If such an environment is present, the rest is simple:

# Install all shell scripts necessary for creating deb packages
sudo apt-get install devscripts

# Execute the follwing from the `/sparqlify-core` folder:
mvn clean install deb:package

# Upon sucessful completion, the debian package is located under `/sparqlify-core/target`
# Install using `dpkg`
sudo dpkg -i sparqlify_.deb

# Uninstall using dpkg or apt:
sudo dpkg -r sparqlify
sudo apt-get remove sparqlify

### Assembly based
Another way to build the project is run the following commands at ``

mvn clean install

cd sparqlify-cli
mvn assembly:assembly

This will generate a single stand-alone jar containing all necessary dependencies.
Afterwards, the shell scripts under `sparqlify-core/bin` should work.

## Tool suite

If Sparqlify was installed from the debian package, the following commands are available system-wide:

* `sparqlify`: This is the main executable for running individual SPARQL queries, creating dumps and starting a stand-alone server.
* `sparqlify-csv`: This tool can create RDF dumps from CSV file based on SML view definitions.
* `sparqlify-platform`: A stand-alone server component integrating additional projects.

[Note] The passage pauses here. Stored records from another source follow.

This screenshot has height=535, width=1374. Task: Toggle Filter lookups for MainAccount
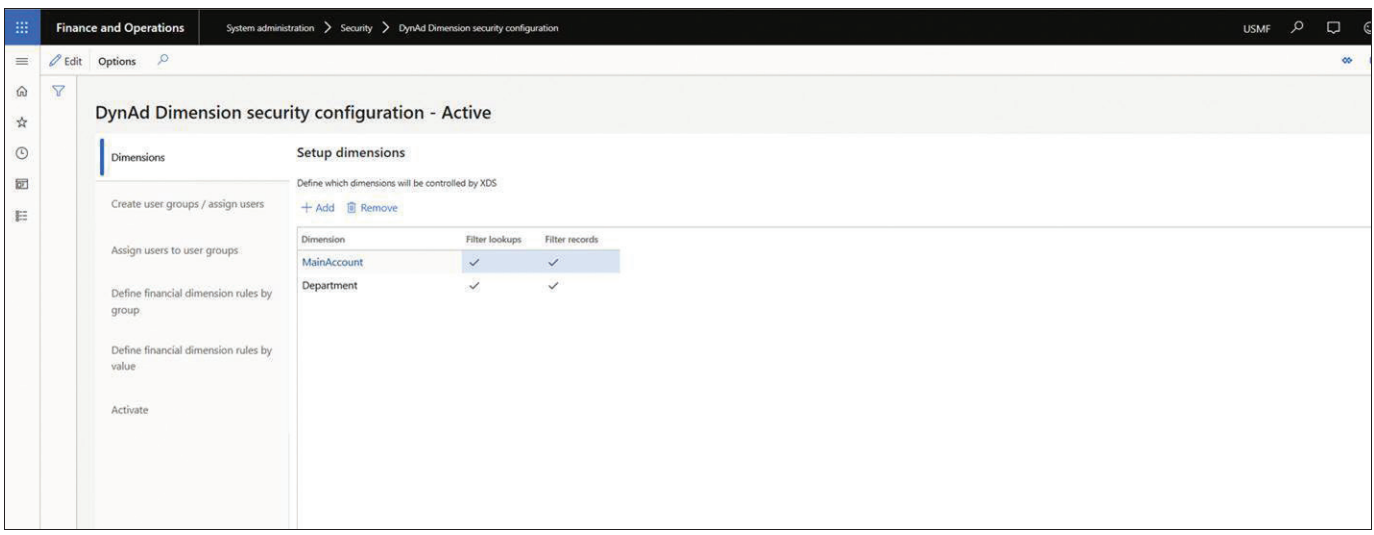[475, 262]
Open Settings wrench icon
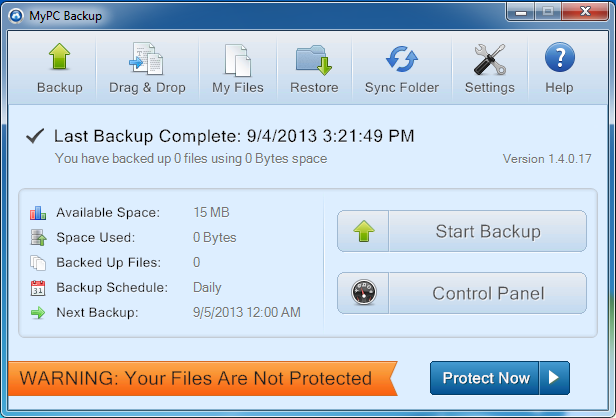Viewport: 616px width, 418px height. 490,59
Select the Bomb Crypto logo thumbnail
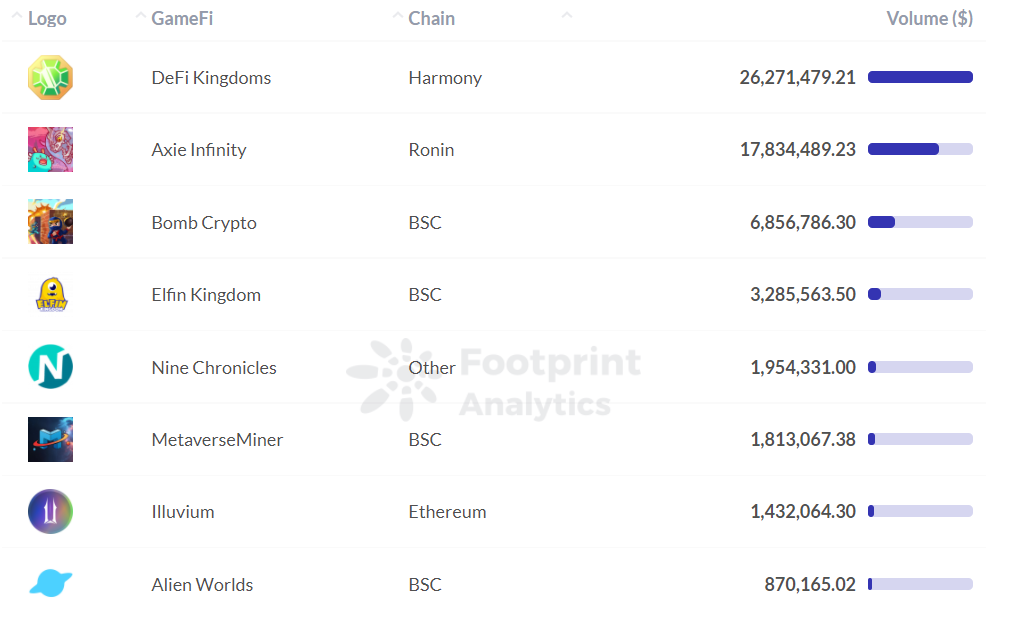 pos(50,222)
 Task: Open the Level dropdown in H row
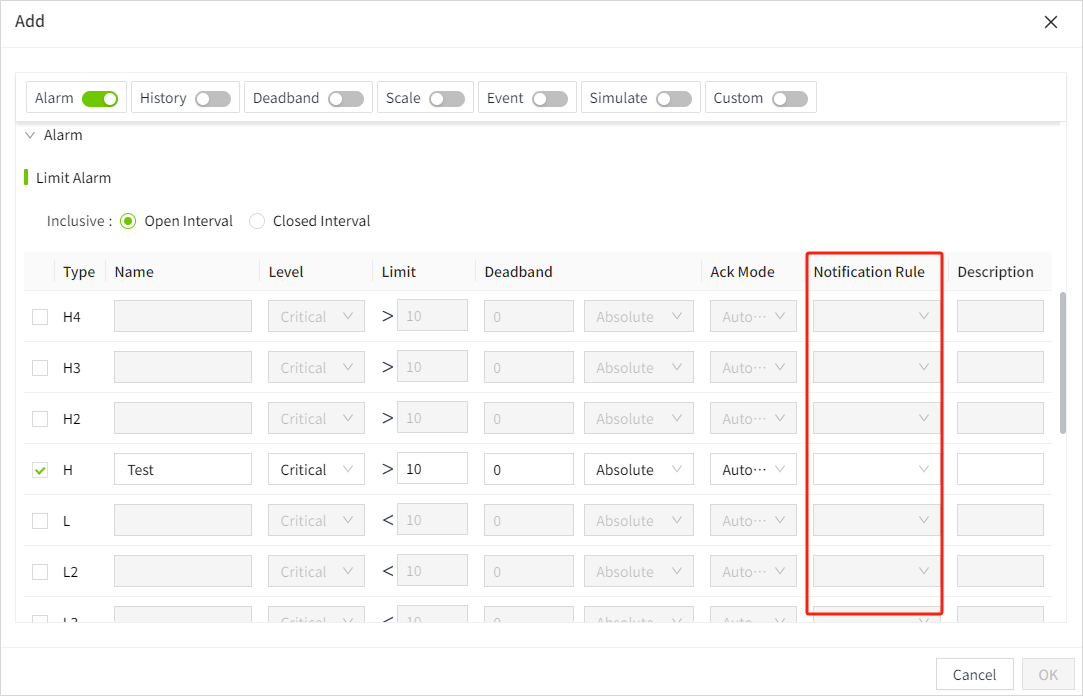315,470
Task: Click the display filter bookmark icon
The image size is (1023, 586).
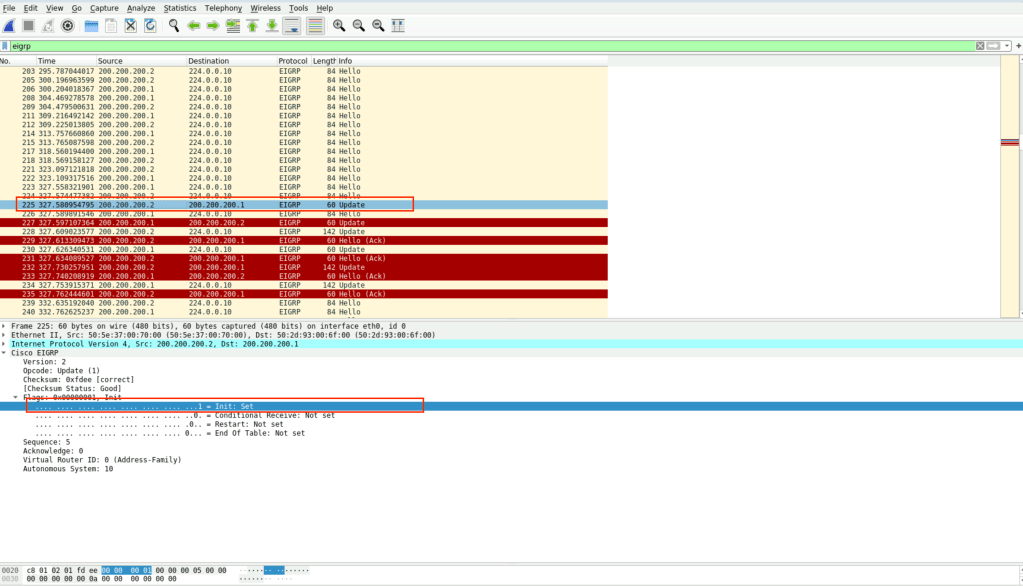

These tools write their output (such as RDF data in the N-TRIPLES format) to STDOUT. Log output goes to STDERR.

### sparqlify
Usage: `sparqlify [options]`

Options are:

* Setup
* -m SML view definition file

* Database Connectivity Settings
* -h Hostname of the database (e.g. localhost or localhost:5432)
* -d Database name
* -u User name
* -p Password
* -j JDBC URI (mutually exclusive with both -h and -d)

* Quality of Service
* -n Maximum result set size
* -t Maximum query execution time in seconds (excluding rewriting time)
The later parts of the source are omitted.